▶ [What is required]
Rewrite the entries below as a numbered list, covering every entry and leaving out the blank lines.

▶ [Items in a dataset]
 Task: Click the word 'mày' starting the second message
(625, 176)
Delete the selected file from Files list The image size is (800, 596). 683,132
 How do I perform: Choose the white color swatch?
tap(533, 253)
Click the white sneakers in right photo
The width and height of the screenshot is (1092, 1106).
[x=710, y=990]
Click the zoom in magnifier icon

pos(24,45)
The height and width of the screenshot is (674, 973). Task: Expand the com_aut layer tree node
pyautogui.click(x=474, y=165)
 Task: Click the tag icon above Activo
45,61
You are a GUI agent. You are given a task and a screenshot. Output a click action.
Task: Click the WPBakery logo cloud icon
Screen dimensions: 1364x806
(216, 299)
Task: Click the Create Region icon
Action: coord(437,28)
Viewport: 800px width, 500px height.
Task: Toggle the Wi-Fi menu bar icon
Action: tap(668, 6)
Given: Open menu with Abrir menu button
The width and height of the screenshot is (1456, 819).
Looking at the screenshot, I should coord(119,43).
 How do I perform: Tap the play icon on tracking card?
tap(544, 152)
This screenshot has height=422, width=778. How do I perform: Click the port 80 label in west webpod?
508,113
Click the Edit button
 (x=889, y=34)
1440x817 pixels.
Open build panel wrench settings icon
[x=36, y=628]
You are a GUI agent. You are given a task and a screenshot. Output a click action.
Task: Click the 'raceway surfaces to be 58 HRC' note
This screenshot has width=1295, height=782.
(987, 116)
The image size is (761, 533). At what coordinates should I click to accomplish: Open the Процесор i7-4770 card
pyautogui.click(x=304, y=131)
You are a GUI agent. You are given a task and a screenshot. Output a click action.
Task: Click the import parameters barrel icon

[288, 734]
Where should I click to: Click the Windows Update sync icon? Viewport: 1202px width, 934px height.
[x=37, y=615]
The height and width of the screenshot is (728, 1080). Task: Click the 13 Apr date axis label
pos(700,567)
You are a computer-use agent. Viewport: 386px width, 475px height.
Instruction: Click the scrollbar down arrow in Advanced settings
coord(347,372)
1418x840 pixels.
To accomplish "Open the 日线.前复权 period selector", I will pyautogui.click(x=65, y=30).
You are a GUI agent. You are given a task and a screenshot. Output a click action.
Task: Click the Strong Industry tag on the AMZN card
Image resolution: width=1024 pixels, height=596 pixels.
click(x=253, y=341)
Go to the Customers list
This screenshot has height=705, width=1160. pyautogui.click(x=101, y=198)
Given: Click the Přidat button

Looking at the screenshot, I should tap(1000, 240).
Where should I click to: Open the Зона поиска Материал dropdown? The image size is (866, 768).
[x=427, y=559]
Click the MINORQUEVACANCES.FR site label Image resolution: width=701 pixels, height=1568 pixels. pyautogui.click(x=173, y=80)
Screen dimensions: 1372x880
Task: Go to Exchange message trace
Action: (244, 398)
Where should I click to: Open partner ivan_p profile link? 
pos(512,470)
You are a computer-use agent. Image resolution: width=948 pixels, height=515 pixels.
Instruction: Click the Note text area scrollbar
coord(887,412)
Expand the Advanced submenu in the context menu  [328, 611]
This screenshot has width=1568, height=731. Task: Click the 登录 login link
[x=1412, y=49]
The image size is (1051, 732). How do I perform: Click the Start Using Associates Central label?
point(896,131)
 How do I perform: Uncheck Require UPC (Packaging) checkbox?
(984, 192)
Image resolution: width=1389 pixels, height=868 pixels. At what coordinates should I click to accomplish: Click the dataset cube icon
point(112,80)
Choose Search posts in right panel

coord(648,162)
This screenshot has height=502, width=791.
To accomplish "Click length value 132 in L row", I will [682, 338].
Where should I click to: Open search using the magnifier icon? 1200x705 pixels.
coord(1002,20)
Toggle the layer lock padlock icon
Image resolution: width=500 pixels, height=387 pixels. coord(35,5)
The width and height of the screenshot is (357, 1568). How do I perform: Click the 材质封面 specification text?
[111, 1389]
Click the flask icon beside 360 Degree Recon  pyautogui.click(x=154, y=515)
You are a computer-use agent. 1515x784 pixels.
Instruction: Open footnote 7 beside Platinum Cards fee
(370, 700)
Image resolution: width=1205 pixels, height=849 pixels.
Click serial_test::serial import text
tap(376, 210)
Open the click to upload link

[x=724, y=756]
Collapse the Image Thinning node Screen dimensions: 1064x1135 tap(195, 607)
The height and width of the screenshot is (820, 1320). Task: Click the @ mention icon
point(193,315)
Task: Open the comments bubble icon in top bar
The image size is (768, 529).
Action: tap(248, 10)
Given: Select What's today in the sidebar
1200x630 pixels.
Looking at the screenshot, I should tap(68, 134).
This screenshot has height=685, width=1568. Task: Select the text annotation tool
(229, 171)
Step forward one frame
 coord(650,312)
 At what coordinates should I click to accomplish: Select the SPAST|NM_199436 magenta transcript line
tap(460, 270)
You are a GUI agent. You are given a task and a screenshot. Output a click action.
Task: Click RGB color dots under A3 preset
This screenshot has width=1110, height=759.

▶ [Solved problem]
1.  Task: Click the word 'mày' starting the second message
2. (625, 176)
3. Delete the selected file from Files list The image size is (800, 596). 683,132
4.  How do I perform: Choose the white color swatch?
5. tap(533, 253)
6. Click the white sneakers in right photo
7. The width and height of the screenshot is (1092, 1106).
8. [x=710, y=990]
9. Click the zoom in magnifier icon
10. pos(24,45)
11. The height and width of the screenshot is (674, 973). Task: Expand the com_aut layer tree node
12. pyautogui.click(x=474, y=165)
13.  Task: Click the tag icon above Activo
14. 45,61
15. You are a GUI agent. You are given a task and a screenshot. Output a click action.
16. Task: Click the WPBakery logo cloud icon
17. Screen dimensions: 1364x806
18. (216, 299)
19. Task: Click the Create Region icon
20. Action: coord(437,28)
21. Viewport: 800px width, 500px height.
22. Task: Toggle the Wi-Fi menu bar icon
23. Action: tap(668, 6)
24. Given: Open menu with Abrir menu button
25. The width and height of the screenshot is (1456, 819).
26. Looking at the screenshot, I should coord(119,43).
27.  How do I perform: Tap the play icon on tracking card?
28. tap(544, 152)
29. This screenshot has height=422, width=778. How do I perform: Click the port 80 label in west webpod?
30. 508,113
31. Click the Edit button
32.  (x=889, y=34)
33. 1440x817 pixels.
34. Open build panel wrench settings icon
35. [x=36, y=628]
36. You are a GUI agent. You are given a task and a screenshot. Output a click action.
37. Task: Click the 'raceway surfaces to be 58 HRC' note
38. This screenshot has width=1295, height=782.
39. (987, 116)
40. The image size is (761, 533). At what coordinates should I click to accomplish: Open the Процесор i7-4770 card
41. pyautogui.click(x=304, y=131)
42. You are a GUI agent. You are given a task and a screenshot. Output a click action.
43. Task: Click the import parameters barrel icon
44. [288, 734]
45. Where should I click to: Click the Windows Update sync icon? Viewport: 1202px width, 934px height.
46. [x=37, y=615]
47. The height and width of the screenshot is (728, 1080). Task: Click the 13 Apr date axis label
48. pos(700,567)
49. You are a computer-use agent. Viewport: 386px width, 475px height.
50. Instruction: Click the scrollbar down arrow in Advanced settings
51. coord(347,372)
52. 1418x840 pixels.
53. To accomplish "Open the 日线.前复权 period selector", I will pyautogui.click(x=65, y=30).
54. You are a GUI agent. You are given a task and a screenshot. Output a click action.
55. Task: Click the Strong Industry tag on the AMZN card
56. Image resolution: width=1024 pixels, height=596 pixels.
57. click(x=253, y=341)
58. Go to the Customers list
59. This screenshot has height=705, width=1160. pyautogui.click(x=101, y=198)
60. Given: Click the Přidat button
61. Looking at the screenshot, I should tap(1000, 240).
62. Where should I click to: Open the Зона поиска Материал dropdown? The image size is (866, 768).
63. [x=427, y=559]
64. Click the MINORQUEVACANCES.FR site label Image resolution: width=701 pixels, height=1568 pixels. pyautogui.click(x=173, y=80)
65. Screen dimensions: 1372x880
66. Task: Go to Exchange message trace
67. Action: (244, 398)
68. Where should I click to: Open partner ivan_p profile link? 
69. pos(512,470)
70. You are a computer-use agent. Image resolution: width=948 pixels, height=515 pixels.
71. Instruction: Click the Note text area scrollbar
72. coord(887,412)
73. Expand the Advanced submenu in the context menu  [328, 611]
74. This screenshot has width=1568, height=731. Task: Click the 登录 login link
75. [x=1412, y=49]
76. The image size is (1051, 732). How do I perform: Click the Start Using Associates Central label?
77. point(896,131)
78.  How do I perform: Uncheck Require UPC (Packaging) checkbox?
79. (984, 192)
80. Image resolution: width=1389 pixels, height=868 pixels. At what coordinates should I click to accomplish: Click the dataset cube icon
81. point(112,80)
82. Choose Search posts in right panel
83. coord(648,162)
84. This screenshot has height=502, width=791.
85. To accomplish "Click length value 132 in L row", I will [682, 338].
86. Where should I click to: Open search using the magnifier icon? 1200x705 pixels.
87. coord(1002,20)
88. Toggle the layer lock padlock icon
89. Image resolution: width=500 pixels, height=387 pixels. coord(35,5)
90. The width and height of the screenshot is (357, 1568). How do I perform: Click the 材质封面 specification text?
91. [111, 1389]
92. Click the flask icon beside 360 Degree Recon  pyautogui.click(x=154, y=515)
93. You are a computer-use agent. 1515x784 pixels.
94. Instruction: Open footnote 7 beside Platinum Cards fee
95. (370, 700)
96. Image resolution: width=1205 pixels, height=849 pixels.
97. Click serial_test::serial import text
98. tap(376, 210)
99. Open the click to upload link
100. [x=724, y=756]
101. Collapse the Image Thinning node Screen dimensions: 1064x1135 tap(195, 607)
102. The height and width of the screenshot is (820, 1320). Task: Click the @ mention icon
103. point(193,315)
104. Task: Open the comments bubble icon in top bar
105. The image size is (768, 529).
106. Action: tap(248, 10)
107. Given: Select What's today in the sidebar
108. 1200x630 pixels.
109. Looking at the screenshot, I should tap(68, 134).
110. This screenshot has height=685, width=1568. Task: Select the text annotation tool
111. (229, 171)
112. Step forward one frame
113.  coord(650,312)
114.  At what coordinates should I click to accomplish: Select the SPAST|NM_199436 magenta transcript line
115. tap(460, 270)
116. You are a GUI agent. You are given a task and a screenshot. Output a click action.
117. Task: Click RGB color dots under A3 preset
118. This screenshot has width=1110, height=759.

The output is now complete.